:: DATASET ENTRIES ::

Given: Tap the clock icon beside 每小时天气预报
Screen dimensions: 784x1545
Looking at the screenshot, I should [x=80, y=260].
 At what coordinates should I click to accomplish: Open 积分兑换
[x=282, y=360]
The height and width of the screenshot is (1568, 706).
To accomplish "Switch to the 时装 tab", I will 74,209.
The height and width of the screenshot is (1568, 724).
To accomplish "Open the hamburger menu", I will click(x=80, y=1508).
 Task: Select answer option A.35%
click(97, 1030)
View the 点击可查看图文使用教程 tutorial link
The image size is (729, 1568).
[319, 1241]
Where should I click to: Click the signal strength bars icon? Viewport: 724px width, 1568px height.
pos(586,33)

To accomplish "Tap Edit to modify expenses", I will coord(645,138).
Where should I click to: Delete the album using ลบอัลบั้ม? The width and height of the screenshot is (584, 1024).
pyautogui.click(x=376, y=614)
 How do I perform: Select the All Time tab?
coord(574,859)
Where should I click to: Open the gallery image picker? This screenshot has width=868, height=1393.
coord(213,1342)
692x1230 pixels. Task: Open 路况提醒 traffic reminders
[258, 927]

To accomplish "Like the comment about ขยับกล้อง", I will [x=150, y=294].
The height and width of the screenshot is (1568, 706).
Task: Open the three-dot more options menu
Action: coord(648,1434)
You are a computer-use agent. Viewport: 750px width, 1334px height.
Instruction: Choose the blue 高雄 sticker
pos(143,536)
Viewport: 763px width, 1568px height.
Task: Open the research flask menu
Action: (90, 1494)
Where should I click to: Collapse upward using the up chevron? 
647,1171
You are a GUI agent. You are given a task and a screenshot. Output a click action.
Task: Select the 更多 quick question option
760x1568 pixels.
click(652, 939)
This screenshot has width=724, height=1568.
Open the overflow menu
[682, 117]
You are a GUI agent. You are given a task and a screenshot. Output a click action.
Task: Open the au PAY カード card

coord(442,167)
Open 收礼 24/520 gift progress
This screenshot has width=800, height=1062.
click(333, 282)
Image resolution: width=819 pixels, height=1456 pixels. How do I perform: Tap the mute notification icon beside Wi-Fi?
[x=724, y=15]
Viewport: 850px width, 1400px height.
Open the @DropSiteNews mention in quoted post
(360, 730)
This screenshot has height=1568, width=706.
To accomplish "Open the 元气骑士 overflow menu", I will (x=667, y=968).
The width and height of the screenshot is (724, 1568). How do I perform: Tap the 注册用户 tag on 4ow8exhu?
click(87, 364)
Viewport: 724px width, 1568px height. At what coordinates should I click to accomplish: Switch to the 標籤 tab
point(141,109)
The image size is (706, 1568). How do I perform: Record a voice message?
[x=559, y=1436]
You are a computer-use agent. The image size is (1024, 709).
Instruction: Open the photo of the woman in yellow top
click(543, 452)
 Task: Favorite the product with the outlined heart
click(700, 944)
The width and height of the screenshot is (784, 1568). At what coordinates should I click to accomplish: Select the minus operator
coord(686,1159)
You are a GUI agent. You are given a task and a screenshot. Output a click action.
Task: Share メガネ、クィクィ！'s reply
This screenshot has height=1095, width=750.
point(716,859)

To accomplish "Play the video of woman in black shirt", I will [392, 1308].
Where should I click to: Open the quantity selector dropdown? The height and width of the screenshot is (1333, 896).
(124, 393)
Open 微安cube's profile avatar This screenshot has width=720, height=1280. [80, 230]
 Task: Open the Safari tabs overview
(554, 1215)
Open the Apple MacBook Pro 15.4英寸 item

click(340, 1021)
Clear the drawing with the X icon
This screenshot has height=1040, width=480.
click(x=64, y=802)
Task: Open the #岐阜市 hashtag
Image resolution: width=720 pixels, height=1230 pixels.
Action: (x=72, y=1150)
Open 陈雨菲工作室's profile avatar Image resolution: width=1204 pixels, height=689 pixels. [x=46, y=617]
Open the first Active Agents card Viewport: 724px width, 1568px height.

:::

## BRIEF
Copy out all of the records above word for word, without changing any line.

## TASK RESULT
Given: Tap the clock icon beside 每小时天气预报
Screen dimensions: 784x1545
Looking at the screenshot, I should [x=80, y=260].
 At what coordinates should I click to accomplish: Open 积分兑换
[x=282, y=360]
The height and width of the screenshot is (1568, 706).
To accomplish "Switch to the 时装 tab", I will 74,209.
The height and width of the screenshot is (1568, 724).
To accomplish "Open the hamburger menu", I will click(x=80, y=1508).
 Task: Select answer option A.35%
click(97, 1030)
View the 点击可查看图文使用教程 tutorial link
The image size is (729, 1568).
[319, 1241]
Where should I click to: Click the signal strength bars icon? Viewport: 724px width, 1568px height.
pos(586,33)

To accomplish "Tap Edit to modify expenses", I will coord(645,138).
Where should I click to: Delete the album using ลบอัลบั้ม? The width and height of the screenshot is (584, 1024).
pyautogui.click(x=376, y=614)
 How do I perform: Select the All Time tab?
coord(574,859)
Where should I click to: Open the gallery image picker? This screenshot has width=868, height=1393.
coord(213,1342)
692x1230 pixels. Task: Open 路况提醒 traffic reminders
[258, 927]

To accomplish "Like the comment about ขยับกล้อง", I will [x=150, y=294].
The height and width of the screenshot is (1568, 706).
Task: Open the three-dot more options menu
Action: coord(648,1434)
You are a computer-use agent. Viewport: 750px width, 1334px height.
Instruction: Choose the blue 高雄 sticker
pos(143,536)
Viewport: 763px width, 1568px height.
Task: Open the research flask menu
Action: (90, 1494)
Where should I click to: Collapse upward using the up chevron? 
647,1171
You are a GUI agent. You are given a task and a screenshot. Output a click action.
Task: Select the 更多 quick question option
760x1568 pixels.
click(652, 939)
This screenshot has width=724, height=1568.
Open the overflow menu
[682, 117]
You are a GUI agent. You are given a task and a screenshot. Output a click action.
Task: Open the au PAY カード card

coord(442,167)
Open 收礼 24/520 gift progress
This screenshot has width=800, height=1062.
click(333, 282)
Image resolution: width=819 pixels, height=1456 pixels. How do I perform: Tap the mute notification icon beside Wi-Fi?
[x=724, y=15]
Viewport: 850px width, 1400px height.
Open the @DropSiteNews mention in quoted post
(360, 730)
This screenshot has height=1568, width=706.
To accomplish "Open the 元气骑士 overflow menu", I will (x=667, y=968).
The width and height of the screenshot is (724, 1568). How do I perform: Tap the 注册用户 tag on 4ow8exhu?
click(87, 364)
Viewport: 724px width, 1568px height. At what coordinates should I click to accomplish: Switch to the 標籤 tab
point(141,109)
The image size is (706, 1568). How do I perform: Record a voice message?
[x=559, y=1436]
You are a computer-use agent. The image size is (1024, 709).
Instruction: Open the photo of the woman in yellow top
click(543, 452)
 Task: Favorite the product with the outlined heart
click(700, 944)
The width and height of the screenshot is (784, 1568). At what coordinates should I click to accomplish: Select the minus operator
coord(686,1159)
You are a GUI agent. You are given a task and a screenshot. Output a click action.
Task: Share メガネ、クィクィ！'s reply
This screenshot has height=1095, width=750.
point(716,859)

To accomplish "Play the video of woman in black shirt", I will [392, 1308].
Where should I click to: Open the quantity selector dropdown? The height and width of the screenshot is (1333, 896).
(124, 393)
Open 微安cube's profile avatar This screenshot has width=720, height=1280. [80, 230]
 Task: Open the Safari tabs overview
(554, 1215)
Open the Apple MacBook Pro 15.4英寸 item

click(340, 1021)
Clear the drawing with the X icon
This screenshot has height=1040, width=480.
click(x=64, y=802)
Task: Open the #岐阜市 hashtag
Image resolution: width=720 pixels, height=1230 pixels.
Action: (x=72, y=1150)
Open 陈雨菲工作室's profile avatar Image resolution: width=1204 pixels, height=689 pixels. [x=46, y=617]
Open the first Active Agents card Viewport: 724px width, 1568px height.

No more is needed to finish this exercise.